======== Document extract

With respect to defendant Goodell, however, plaintiff has sufficiently pled a plausible claim for relief. In the Complaint, plaintiff alleges that Ms. Goodell was plaintiff's supervisor who made decisions regarding plaintiff's employment, including discipline issues and work schedule. See Compl. ¶¶ 10, 28, 29, 40, 41, 44, 46-51, 57-59. Plaintiff's Complaint satisfies the Haybarger standard with respect to her allegations against Ms. Goodell.

For the foregoing reasons, the court recommends that the Motion be granted with respect to plaintiff's FMLA retaliation claim against the individual defendants Brogan, Capuano, Lawrence, Greene, Lemanek, and Mudri. The court further recommends that the Motion be denied with respect to defendants Goodell and LVHN for purposes of plaintiff's FMLA retaliation claim.

III. CONCLUSION

The court respectfully recommends that the motion to dismiss (Doc. 9) be GRANTED IN PART and DENIED IN PART, as follows:

(1) Plaintiff's request to withdraw the following claims should be GRANTED: (a) the claim for religious discrimination under Title VII; (b) all claims under the PHRA, including any claim for punitive damages under the PHRA; (c) the demand for compensatory and punitive damages related to the retaliation claim under the ADA, as amended; and (d) any claim for interference or harassment under the FMLA.

================

> _Assignment 1_:
Echo the court recommendation from "For the foregoing" up to and including "FMLA retaliation claim.".
> _Assignment 2_:
According to the court recommendation, the Motion should be granted on the FMLA retaliation claim against which individual defendants? List every one.

======== Source data

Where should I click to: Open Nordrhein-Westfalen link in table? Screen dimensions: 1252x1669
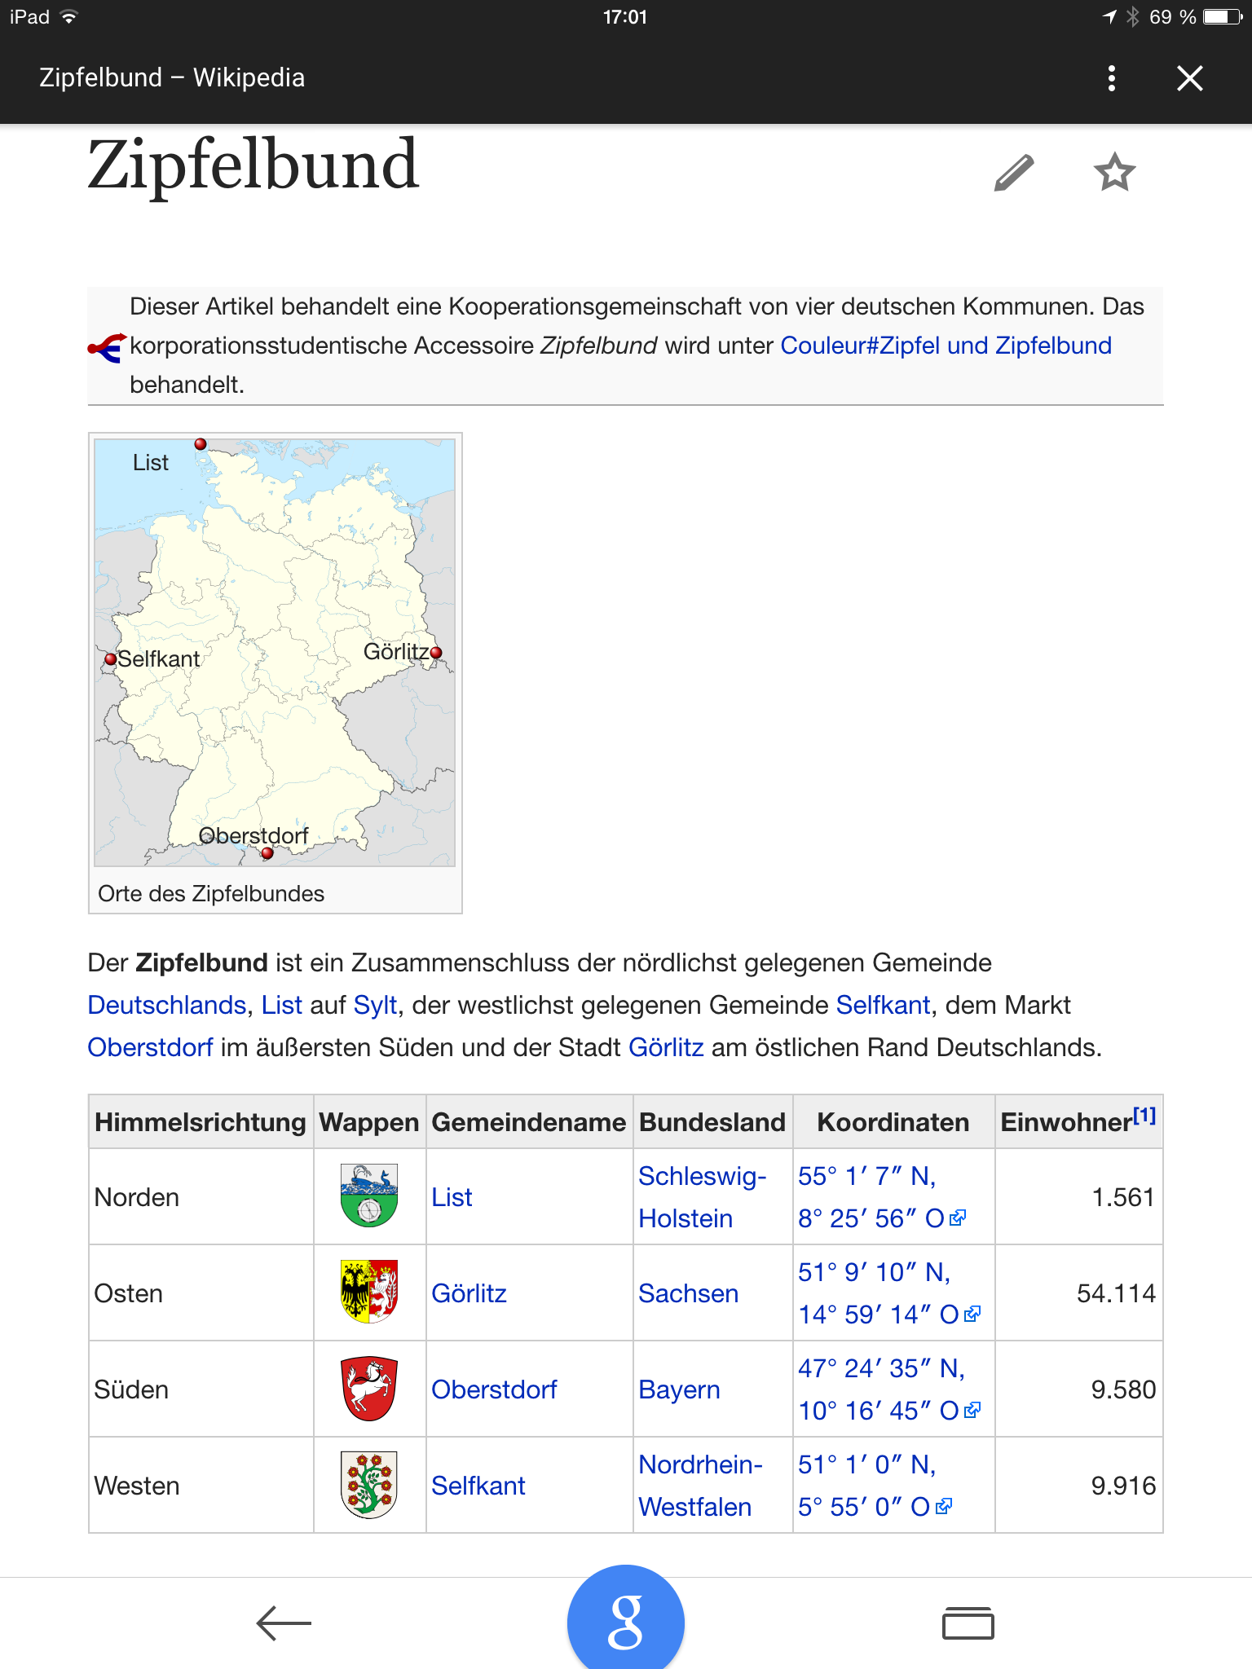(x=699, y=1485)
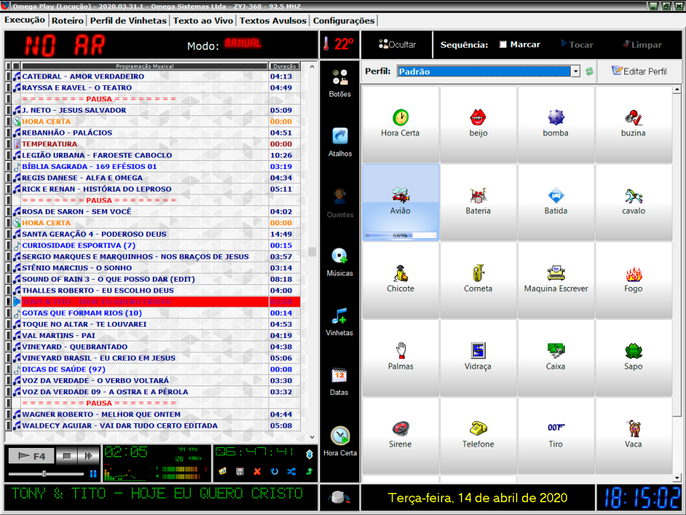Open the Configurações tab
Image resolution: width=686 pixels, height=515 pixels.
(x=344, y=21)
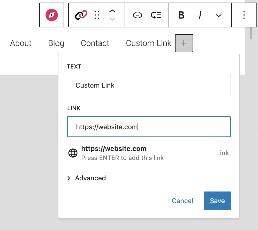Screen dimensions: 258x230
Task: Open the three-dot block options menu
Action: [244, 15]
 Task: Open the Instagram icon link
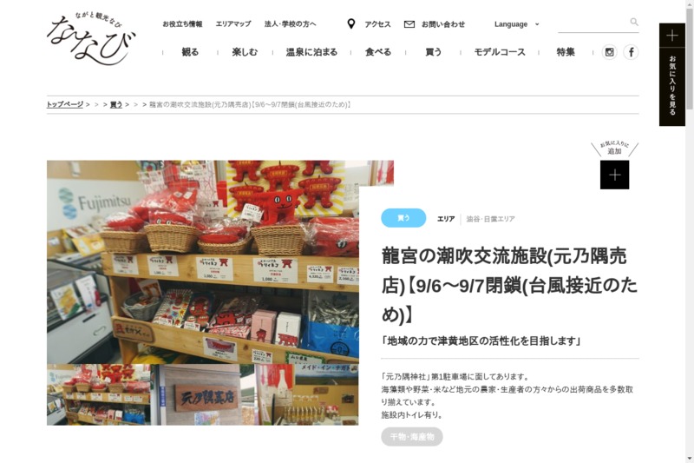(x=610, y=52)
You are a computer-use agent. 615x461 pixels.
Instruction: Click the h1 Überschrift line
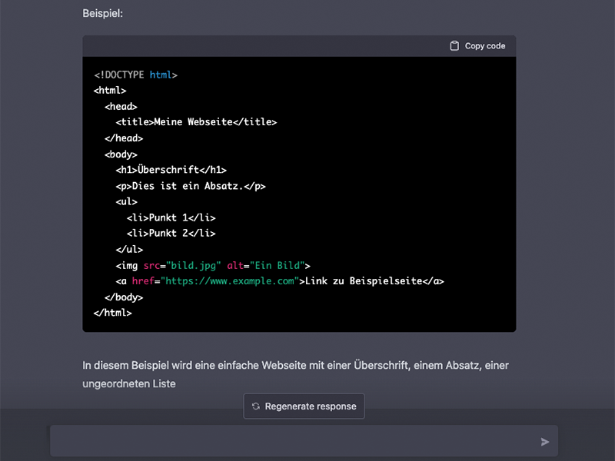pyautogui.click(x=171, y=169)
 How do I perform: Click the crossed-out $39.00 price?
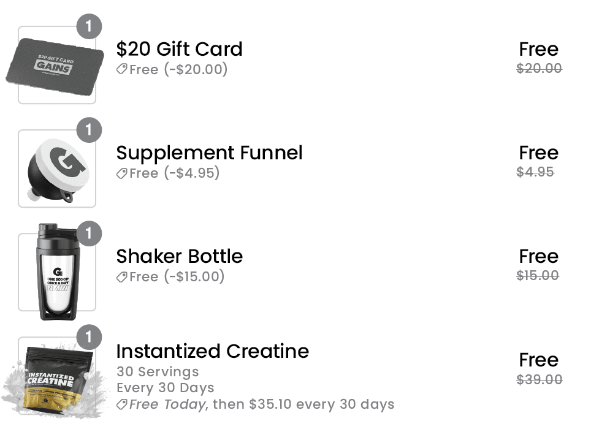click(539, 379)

================
======== Source data

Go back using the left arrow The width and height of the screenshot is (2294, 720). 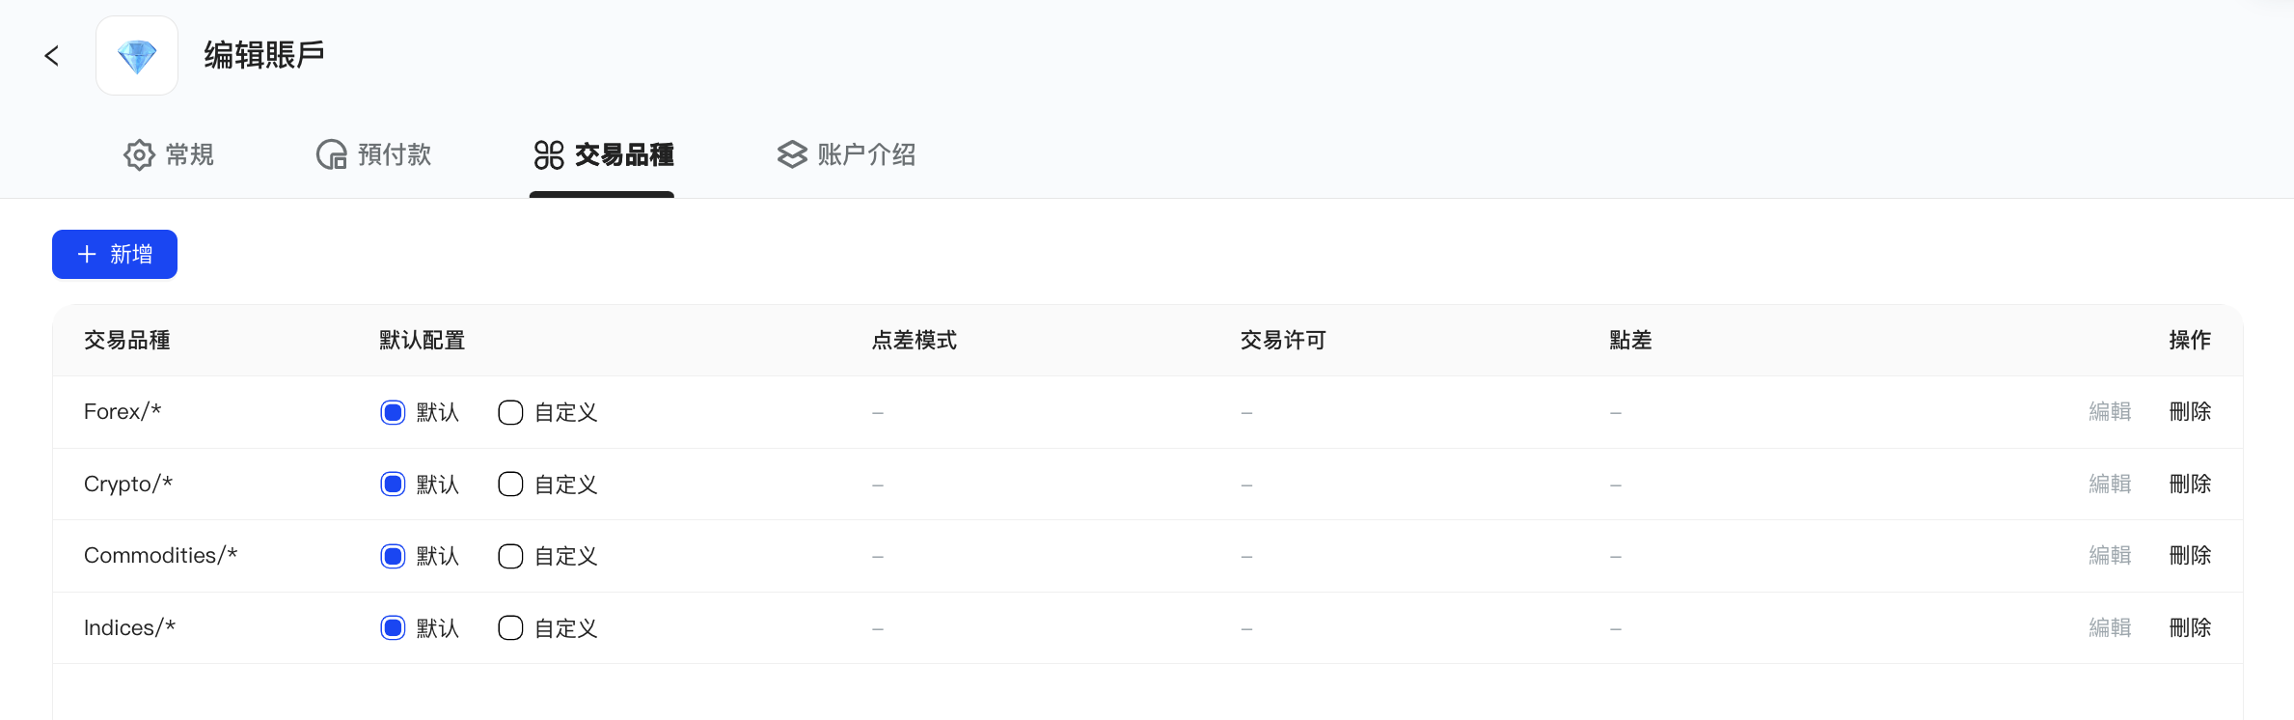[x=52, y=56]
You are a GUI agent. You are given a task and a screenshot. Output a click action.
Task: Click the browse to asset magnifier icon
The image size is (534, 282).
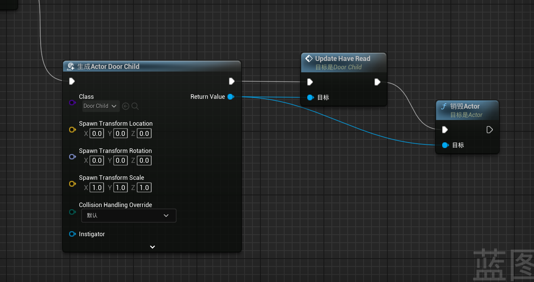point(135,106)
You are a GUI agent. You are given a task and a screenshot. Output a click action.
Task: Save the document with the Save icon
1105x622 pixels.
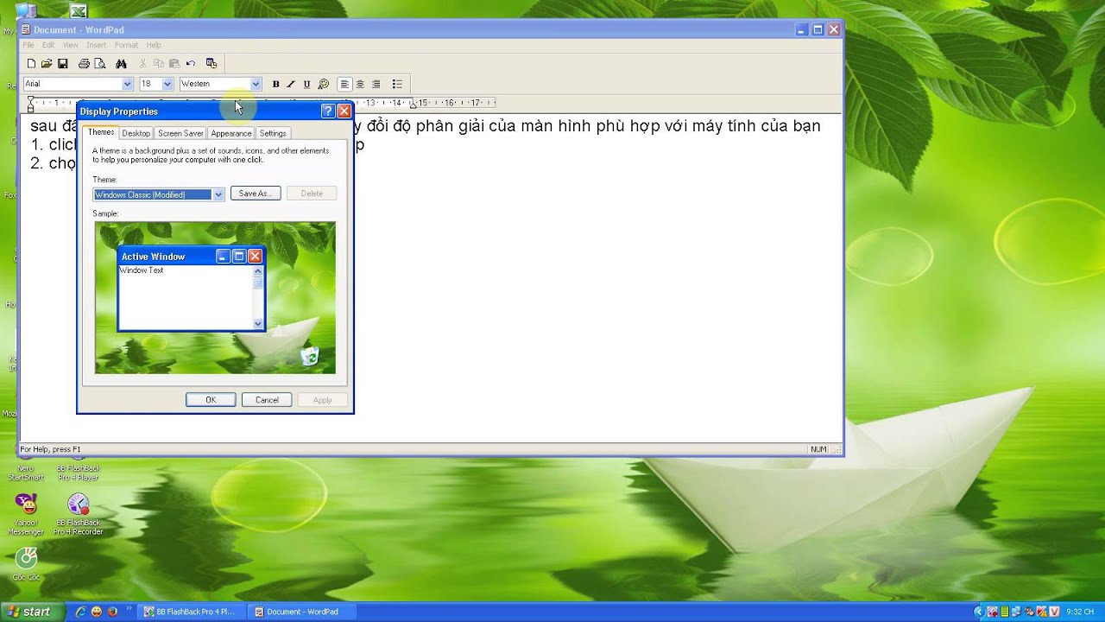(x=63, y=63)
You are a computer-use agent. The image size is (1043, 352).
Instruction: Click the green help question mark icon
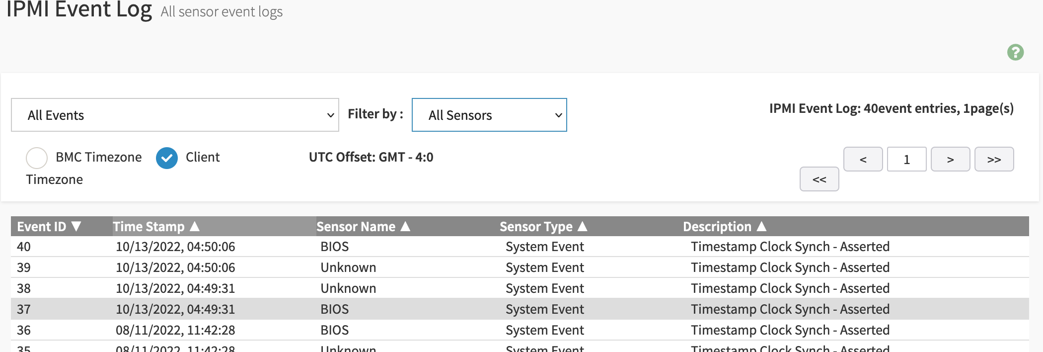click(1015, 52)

================
======== Source data

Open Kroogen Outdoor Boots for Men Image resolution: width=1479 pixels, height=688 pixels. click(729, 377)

================

> _Exercise output 1_:
For the foregoing reasons, the court recommends that the Motion be granted with respect to plaintiff's FMLA retaliation claim against the individual defendants Brogan, Capuano, Lawrence, Greene, Lemanek, and Mudri. The court further recommends that the Motion be denied with respect to defendants Goodell and LVHN for purposes of plaintiff's FMLA retaliation claim.

> _Exercise output 2_:
Brogan
Capuano
Lawrence
Greene
Lemanek
Mudri